La Chair de l'araignée

Marie CAILLOU, HUBERT

Glénat, 2010
Coll. 1000 Feuilles



Je n'ajouterai pas grand-chose à ce qu'a écrit Marc, notre ressenti étant globalement identique. J'ai beaucoup aimé la poésie qui se dégage de cet album, tant au niveau du scénario que de sa mise en images. J'ai trouvé très habile cette approche du problème de l'anorexie, abordé avec beaucoup d'humanité, sans porter de jugement. L'idée de présenter les aspects masculin et féminin de cette souffrance est aussi excellente. Tout n'est sans doute pas dit sur le sujet, mais cela a au moins le mérite de démontrer la pluralité, et donc la complexité de ce mal.

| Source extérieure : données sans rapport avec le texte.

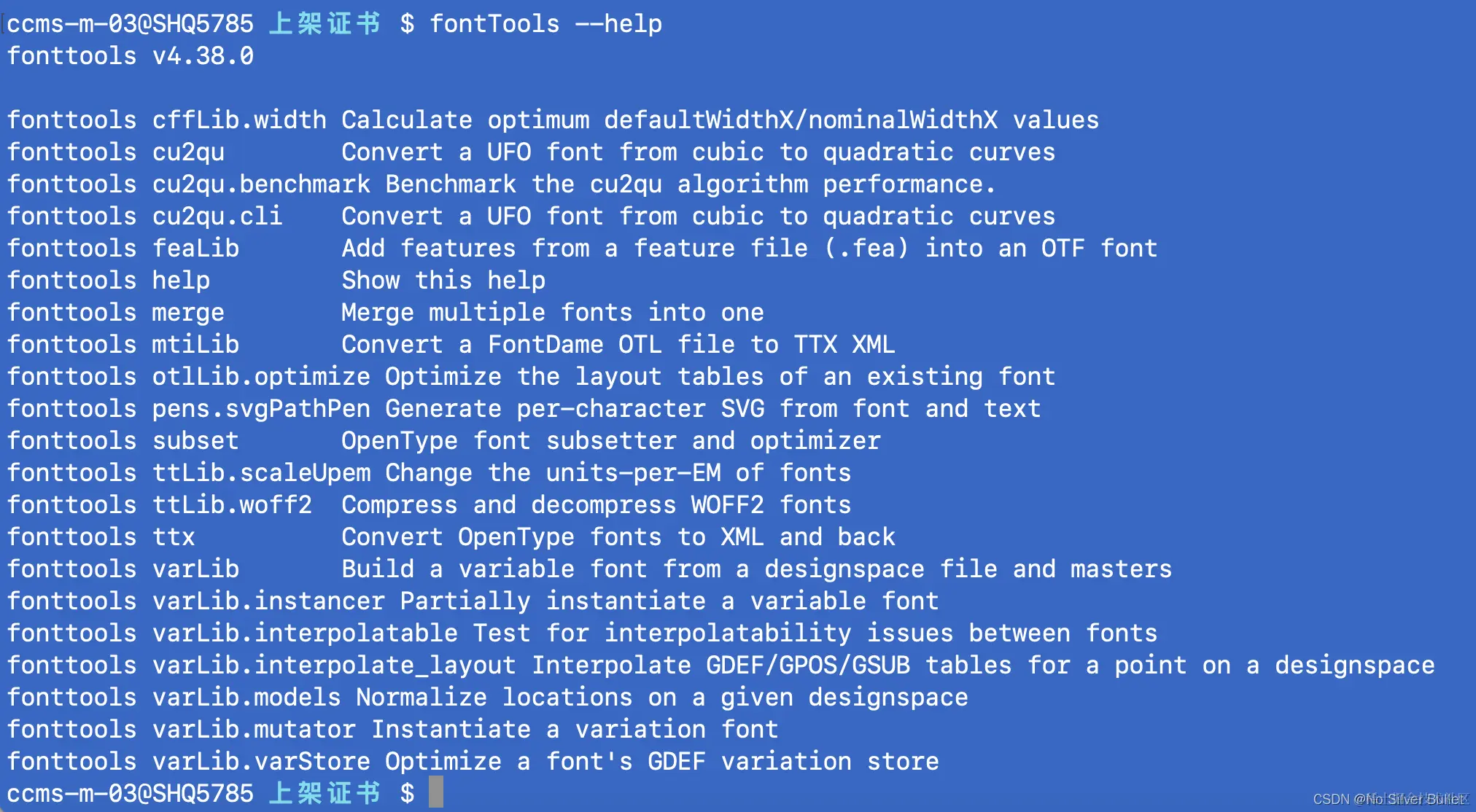Click the "merge" subcommand name

click(188, 313)
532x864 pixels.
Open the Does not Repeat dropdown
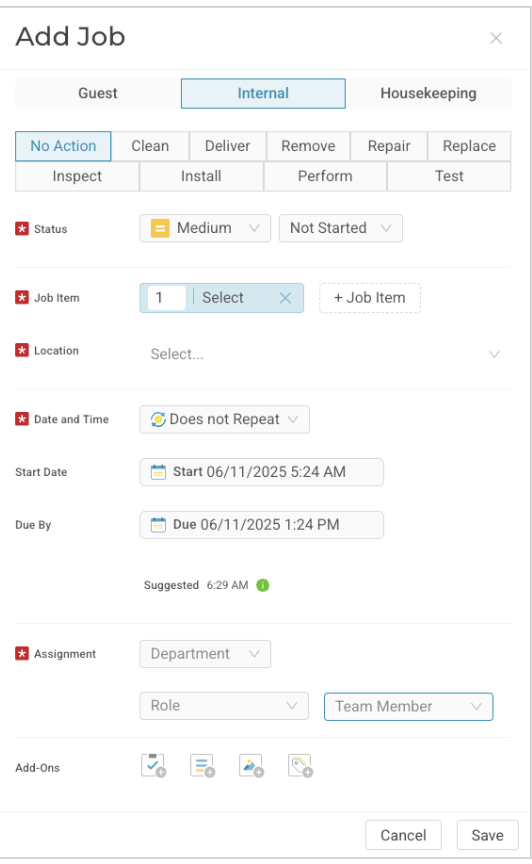224,419
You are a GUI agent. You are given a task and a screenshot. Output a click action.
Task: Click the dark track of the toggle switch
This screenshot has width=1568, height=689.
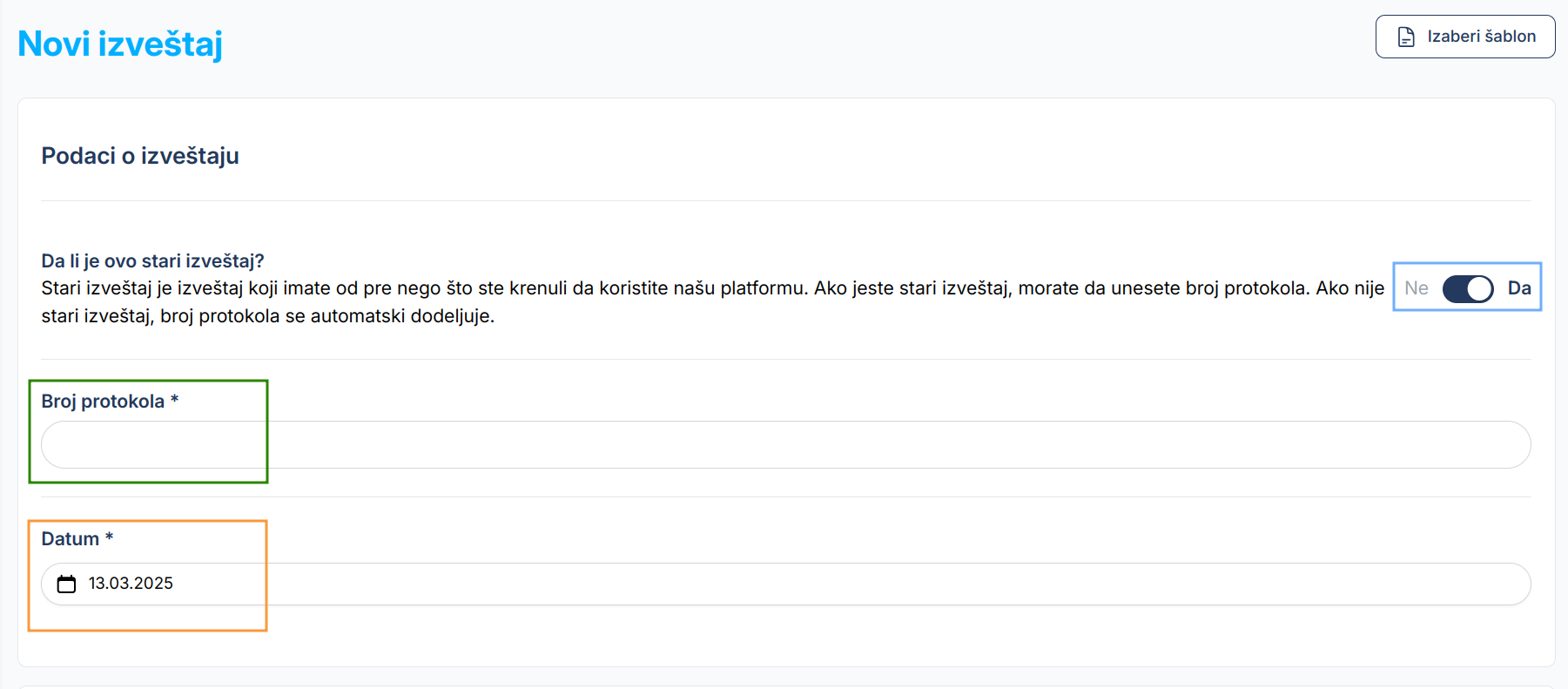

Un seul point noir, histoire de chicaner. Comment peut-on, quand on dessine aussi bien, avec autant de sensibilité et de finesse, affubler ses personnages d'un pif pareil ? Je comprends la notion de parti pris graphique : les gros doigts boudinés de Tardi en sont l'exemple le plus parlant qui me vienne à l'esprit. Je comprends qu'on souhaite imposer sa marque, créer un style. Mais là, j'ai eu l'impression de lire les aventures de Michael Jackson après son opération de la dernière chance. Et ça, franchement, c'est flippant.